Ce n’est pas le cas de la littérature française qui reste, quoiqu’on en dise, profondément nationale dans ses modes de réception. L’idée selon laquelle Paris demeure la capitale mondiale des lettres conduit ses opérateurs à penser que la littérature française en est le réceptacle naturel. C’est cette opération de naturalisation qui est advenue à travers le manifeste d’une littérature-monde signé en 2007 par le gotha des écrivains francophones et français et dont le journal Le Monde a fait grand cas. Voilà bien un réflexe d’une littérature majeure avec ses qualités indéniables d’accueil certes mais aussi avec ses défauts dont le principal consiste à voir les littératures d’ailleurs comme une expression exotique de sa propre centralité. Après Ionesco, Beckett, des écrivains comme Nancy Huston ou encore la mauricienne Ananda Devi, le martiniquais Edouard Glissant, le québécois Jacques Godbout, l’haïtien Dany Laferrière, le congolais Alain Mabanckou, le malgache Jean-Luc V. Raharimanana deviennent ainsi partie prenante de la littérature française.

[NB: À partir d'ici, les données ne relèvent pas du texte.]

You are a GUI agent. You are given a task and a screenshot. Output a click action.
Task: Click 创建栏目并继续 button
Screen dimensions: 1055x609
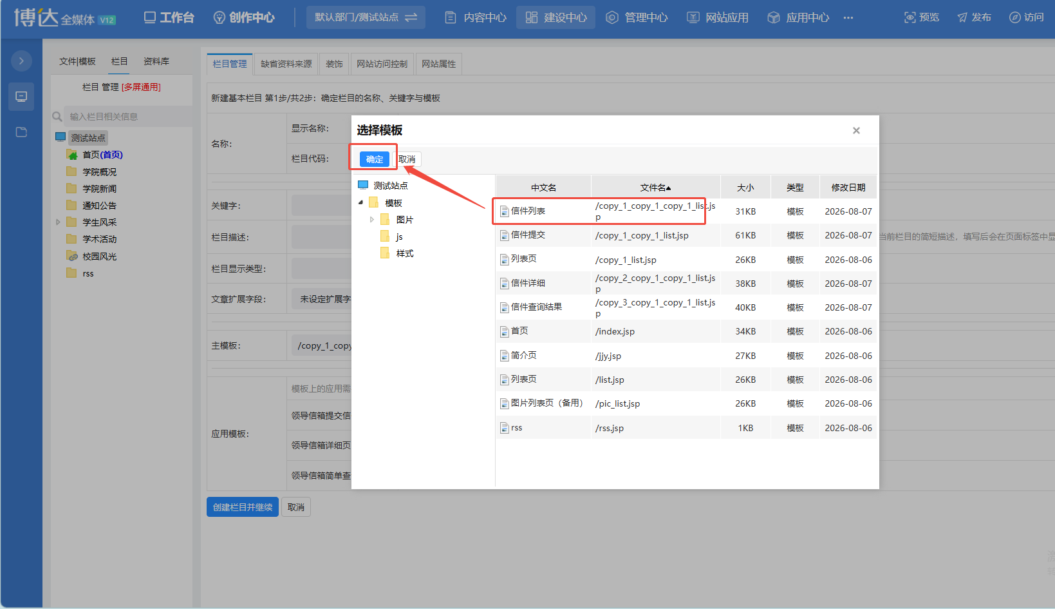pos(243,507)
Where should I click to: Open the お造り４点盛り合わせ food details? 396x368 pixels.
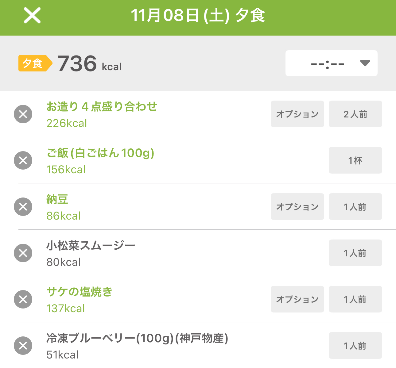pos(102,107)
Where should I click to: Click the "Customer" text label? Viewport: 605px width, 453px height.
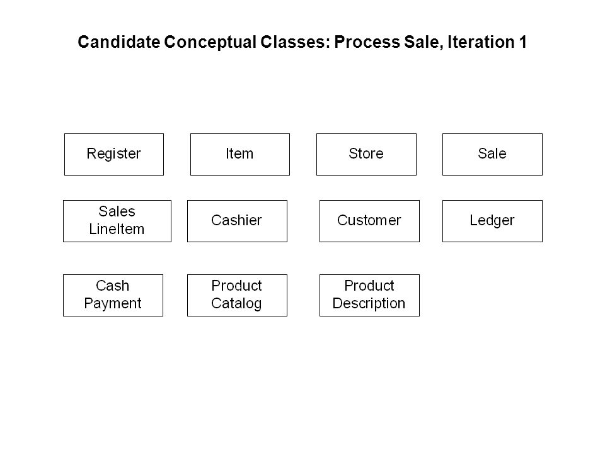coord(369,220)
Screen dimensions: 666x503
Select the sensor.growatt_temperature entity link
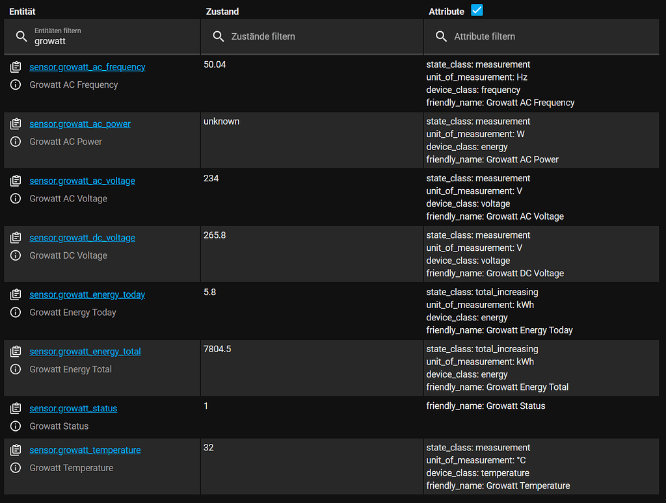coord(85,450)
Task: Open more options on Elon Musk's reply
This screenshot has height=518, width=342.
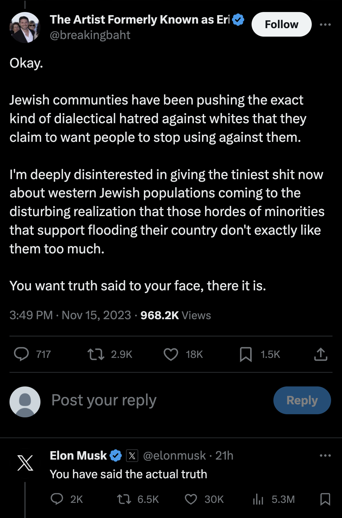Action: (325, 456)
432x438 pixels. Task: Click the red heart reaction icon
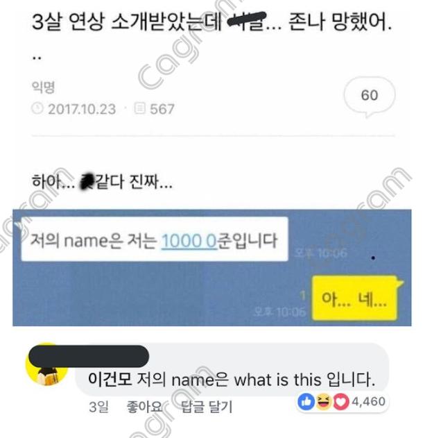340,402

C’est d’ailleurs tout l’intérêt de cette rencontre qui ne se contente pas de théoriser mais donne à voir presque in vitro les élaborations en cours au sein d’une culture qui se considère « en marge » selon l’acception même d’un Paul Valéry. Nul besoin de remonter à Dante ou Pétrarque qui très vite avaient perçu la fragilité congénitale de l’italien pour comprendre que c’est justement cette faiblesse – le déficit d’état unitaire- qui lui a permis de devenir durant le Cinquecento la langue européenne de la culture.

Die Weltliteratur

Aujourd’hui par rapport au français, à la forte armature syntaxique, l’italien se trouve donc plus à même d’ouvrir une nouvelle et très ancienne perspective sur la langue qui n’est plus seulement le marqueur dune identité nationale mais aussi le véhicule d’une culture qui dès l’origine a été transnationale. Or ceci passe par ce que Deleuze et Guattari ont appelé après Kafka une « littérature mineure » ; ce qui implique l’approfondissement de l’expérience de l’exil et de l’immigration. Car c’est en subsumant l’expérience migratoire dont elle est porteuse avec ces 25 millions de migrants en un siècle que l’italien peut contribuer à faire éclore, en concordance avec les autres langues, l’avènement de ce que Goethe appelait déjà de ses vœux en 1802 : la littérature-monde. Die Weltliteratur

La quatrième dimension

En faisant éclater la chaîne du livre, l’avènement du nouvel environnement numérique peut en quelque sorte la favoriser. Mais pour réaliser pleinement les conditions de cette littérature monde, les opérateurs des littératures nationales (c’est à dire les éditeurs, les critiques, les libraires, les journalistes à l’intérieur comme à l’extérieur des frontières nationales) doivent prendre en considération un quatrième élément et peut-être le plus difficile : l’œuvre des écrivains ayant publié en dehors de leur aire linguistique d’origine. En acceptant de « rapatrier » ces écrivains autochtones écrivant dans une langue étrangère, ces littératures se grandiraient non pas en récupérant les plus célèbres d’entre eux mais en rendant visible à la face du monde ce qui demeure caché : la nature plurilingue et transculturelle de toute culture nationale. Ce pari n’est pas gagné tant s’en faut. Mais des voix se font entendre désormais pour bousculer le postulat de l’ autochtonie littéraire comme celle de Lamberto Tassinari dont l’essai John Florio alias Shakespeare (éditions du bord de l’eau ) vient d’être publié cette année 1 . C’est pourquoi on ne peut que féliciter les instigateurs de cette rencontre et les encourager à poursuivre ce travail si nécessaire.